Mesmo entorpecido em seu sono inquieto, seu inconsciente mantinha-se alerta e repetindo seu mantra fantasmagórico. Estava tentando se proteger de algo que sequer compreendia, mas não conseguia evitar. Entre flashes de lembranças longínquas, seus receptores auditivos recebiam sons conflitantes do fundo de sua mente, entre uma risada tímida e berros de pavor, sua própria voz rouca ecoava as mesmas palavras repetidamente.
“...Meu nome é Fernando. Ela me conhece do passado. Ela me odeia. Meu nome é Fernando...”

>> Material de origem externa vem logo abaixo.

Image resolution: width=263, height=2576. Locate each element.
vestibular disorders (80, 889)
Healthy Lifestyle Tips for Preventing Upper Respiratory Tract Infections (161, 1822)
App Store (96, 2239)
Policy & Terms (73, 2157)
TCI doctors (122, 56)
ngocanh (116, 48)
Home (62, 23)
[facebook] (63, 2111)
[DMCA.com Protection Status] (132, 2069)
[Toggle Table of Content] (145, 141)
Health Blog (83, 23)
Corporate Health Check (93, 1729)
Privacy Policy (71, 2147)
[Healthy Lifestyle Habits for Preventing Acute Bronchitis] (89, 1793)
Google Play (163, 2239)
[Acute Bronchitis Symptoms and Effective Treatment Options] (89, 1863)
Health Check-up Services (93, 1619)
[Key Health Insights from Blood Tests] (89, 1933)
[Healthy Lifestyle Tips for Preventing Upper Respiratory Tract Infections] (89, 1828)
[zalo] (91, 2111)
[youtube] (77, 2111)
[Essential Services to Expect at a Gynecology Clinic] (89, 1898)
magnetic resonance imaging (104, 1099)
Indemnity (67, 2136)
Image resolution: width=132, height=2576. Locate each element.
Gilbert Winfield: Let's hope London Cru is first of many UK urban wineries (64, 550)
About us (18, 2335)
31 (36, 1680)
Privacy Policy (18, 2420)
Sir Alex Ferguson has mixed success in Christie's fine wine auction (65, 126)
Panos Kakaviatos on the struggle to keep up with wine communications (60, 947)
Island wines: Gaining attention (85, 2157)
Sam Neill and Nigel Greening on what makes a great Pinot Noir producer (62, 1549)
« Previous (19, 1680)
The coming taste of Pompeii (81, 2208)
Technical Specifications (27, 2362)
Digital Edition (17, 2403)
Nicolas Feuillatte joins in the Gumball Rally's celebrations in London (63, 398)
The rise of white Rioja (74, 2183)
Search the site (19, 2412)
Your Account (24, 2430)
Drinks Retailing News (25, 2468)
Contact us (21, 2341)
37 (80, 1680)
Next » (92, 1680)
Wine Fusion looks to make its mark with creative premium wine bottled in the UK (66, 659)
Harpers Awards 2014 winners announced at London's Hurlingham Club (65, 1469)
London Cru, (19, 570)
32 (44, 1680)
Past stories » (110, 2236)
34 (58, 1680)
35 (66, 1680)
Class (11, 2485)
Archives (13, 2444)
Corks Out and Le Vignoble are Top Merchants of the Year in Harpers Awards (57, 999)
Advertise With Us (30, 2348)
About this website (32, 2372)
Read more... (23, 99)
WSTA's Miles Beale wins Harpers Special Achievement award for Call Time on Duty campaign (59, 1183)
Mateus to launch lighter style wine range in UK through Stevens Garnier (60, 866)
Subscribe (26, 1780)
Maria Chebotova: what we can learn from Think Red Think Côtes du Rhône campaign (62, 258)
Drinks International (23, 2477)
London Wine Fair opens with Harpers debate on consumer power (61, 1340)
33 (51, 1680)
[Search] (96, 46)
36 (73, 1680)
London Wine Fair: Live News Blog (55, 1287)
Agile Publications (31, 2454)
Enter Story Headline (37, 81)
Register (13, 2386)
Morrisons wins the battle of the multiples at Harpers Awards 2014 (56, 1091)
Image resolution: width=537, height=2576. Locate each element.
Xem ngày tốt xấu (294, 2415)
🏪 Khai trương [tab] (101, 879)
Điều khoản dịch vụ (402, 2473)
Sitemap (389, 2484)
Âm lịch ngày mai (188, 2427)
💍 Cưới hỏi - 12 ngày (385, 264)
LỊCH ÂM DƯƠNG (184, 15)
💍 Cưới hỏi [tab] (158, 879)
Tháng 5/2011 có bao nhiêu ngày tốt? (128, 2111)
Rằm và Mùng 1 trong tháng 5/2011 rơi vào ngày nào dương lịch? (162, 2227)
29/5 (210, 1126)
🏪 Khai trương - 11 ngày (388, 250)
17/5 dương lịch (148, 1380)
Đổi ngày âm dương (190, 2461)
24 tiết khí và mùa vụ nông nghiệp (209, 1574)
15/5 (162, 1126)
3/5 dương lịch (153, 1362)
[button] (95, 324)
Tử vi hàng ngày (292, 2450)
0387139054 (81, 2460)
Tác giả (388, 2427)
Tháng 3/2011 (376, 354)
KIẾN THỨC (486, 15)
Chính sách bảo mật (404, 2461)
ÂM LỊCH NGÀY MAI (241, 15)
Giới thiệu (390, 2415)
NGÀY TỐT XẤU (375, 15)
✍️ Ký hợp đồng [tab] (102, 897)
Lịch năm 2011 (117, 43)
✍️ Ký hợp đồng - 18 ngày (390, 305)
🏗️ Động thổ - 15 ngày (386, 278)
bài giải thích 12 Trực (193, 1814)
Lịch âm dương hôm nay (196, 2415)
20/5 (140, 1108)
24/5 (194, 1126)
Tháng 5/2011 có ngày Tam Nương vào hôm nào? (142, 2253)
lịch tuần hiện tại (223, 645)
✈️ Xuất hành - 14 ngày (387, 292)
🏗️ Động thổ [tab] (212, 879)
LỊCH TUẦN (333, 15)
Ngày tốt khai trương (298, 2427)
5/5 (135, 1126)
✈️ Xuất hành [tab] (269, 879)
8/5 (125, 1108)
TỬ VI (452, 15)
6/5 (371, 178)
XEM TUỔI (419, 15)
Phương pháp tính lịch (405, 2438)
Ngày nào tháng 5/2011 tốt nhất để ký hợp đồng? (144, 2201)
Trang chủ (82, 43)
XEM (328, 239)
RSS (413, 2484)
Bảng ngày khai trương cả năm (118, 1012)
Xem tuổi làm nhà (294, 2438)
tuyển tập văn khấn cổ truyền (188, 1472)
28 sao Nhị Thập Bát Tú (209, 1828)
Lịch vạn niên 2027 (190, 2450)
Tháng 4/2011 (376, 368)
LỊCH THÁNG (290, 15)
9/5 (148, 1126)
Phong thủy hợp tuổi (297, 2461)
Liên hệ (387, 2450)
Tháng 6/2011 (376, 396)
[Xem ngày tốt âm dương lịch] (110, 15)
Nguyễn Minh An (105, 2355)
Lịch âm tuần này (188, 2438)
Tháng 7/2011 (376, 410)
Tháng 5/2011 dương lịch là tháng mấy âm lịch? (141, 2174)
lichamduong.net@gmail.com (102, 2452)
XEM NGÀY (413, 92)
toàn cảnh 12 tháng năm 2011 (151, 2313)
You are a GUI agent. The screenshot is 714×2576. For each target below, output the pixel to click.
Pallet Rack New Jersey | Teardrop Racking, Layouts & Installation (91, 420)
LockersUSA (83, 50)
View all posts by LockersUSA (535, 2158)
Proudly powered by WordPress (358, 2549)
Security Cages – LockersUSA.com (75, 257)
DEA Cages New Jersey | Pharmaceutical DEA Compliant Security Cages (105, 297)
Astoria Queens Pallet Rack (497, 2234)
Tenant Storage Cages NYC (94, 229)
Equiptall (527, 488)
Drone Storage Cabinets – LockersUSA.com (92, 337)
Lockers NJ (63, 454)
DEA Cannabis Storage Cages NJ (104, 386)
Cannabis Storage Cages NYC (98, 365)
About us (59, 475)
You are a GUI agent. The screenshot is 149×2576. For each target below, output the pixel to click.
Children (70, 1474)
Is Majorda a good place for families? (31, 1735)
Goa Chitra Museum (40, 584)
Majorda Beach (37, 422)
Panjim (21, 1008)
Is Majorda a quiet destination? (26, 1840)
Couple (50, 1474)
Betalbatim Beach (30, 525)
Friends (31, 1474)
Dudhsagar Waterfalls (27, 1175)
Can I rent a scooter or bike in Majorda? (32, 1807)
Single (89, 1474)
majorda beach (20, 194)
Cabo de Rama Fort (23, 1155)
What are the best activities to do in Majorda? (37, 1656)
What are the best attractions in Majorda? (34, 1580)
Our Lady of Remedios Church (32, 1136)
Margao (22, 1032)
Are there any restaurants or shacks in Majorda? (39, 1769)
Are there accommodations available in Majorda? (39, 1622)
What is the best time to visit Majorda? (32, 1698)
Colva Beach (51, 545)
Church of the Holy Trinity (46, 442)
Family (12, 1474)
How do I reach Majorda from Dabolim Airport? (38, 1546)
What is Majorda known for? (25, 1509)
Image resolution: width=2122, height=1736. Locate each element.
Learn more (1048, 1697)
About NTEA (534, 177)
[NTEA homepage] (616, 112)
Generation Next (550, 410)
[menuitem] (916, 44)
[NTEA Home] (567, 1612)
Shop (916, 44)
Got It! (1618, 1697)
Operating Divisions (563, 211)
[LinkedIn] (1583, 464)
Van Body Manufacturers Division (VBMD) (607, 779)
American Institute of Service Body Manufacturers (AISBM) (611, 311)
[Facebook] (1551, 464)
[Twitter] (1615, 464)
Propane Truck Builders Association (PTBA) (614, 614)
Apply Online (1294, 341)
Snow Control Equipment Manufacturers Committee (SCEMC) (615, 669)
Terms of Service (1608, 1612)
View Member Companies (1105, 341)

Não saberia dizer quanto tempo já havia se passado desde que ela o aprisionara com tanto vigor e um fogo faminto nos olhos que o fazia temer ainda mais pelo próprio destino. Não temia mais a morte, havia possibilidades muito mais aterrorizantes e não se exigia muito esforço para compreender quais eram elas.
“...Meu nome é Fernando. Ela me conhece do passado. Ela me odeia. Meu nome é Fernando...”
Tinha dificuldades em manter-se acordado. Sabia que não comia nada há alguns dias e, embora ela continuasse lhe fornecendo água, sentia os primeiros sinais do que acreditava ser desidratação. Os lábios estavam rachados como terra seca e, embora nos primeiros dias ele sentisse o gosto metálico do próprio sangue esvair-se de cada nova fissura, agora os cortes se tornaram mais profundos e absolutamente secos. Os braços haviam sido completamente mutilados com cortes verticais variados que ela fazia periodicamente com a precisão de um açougueiro cego.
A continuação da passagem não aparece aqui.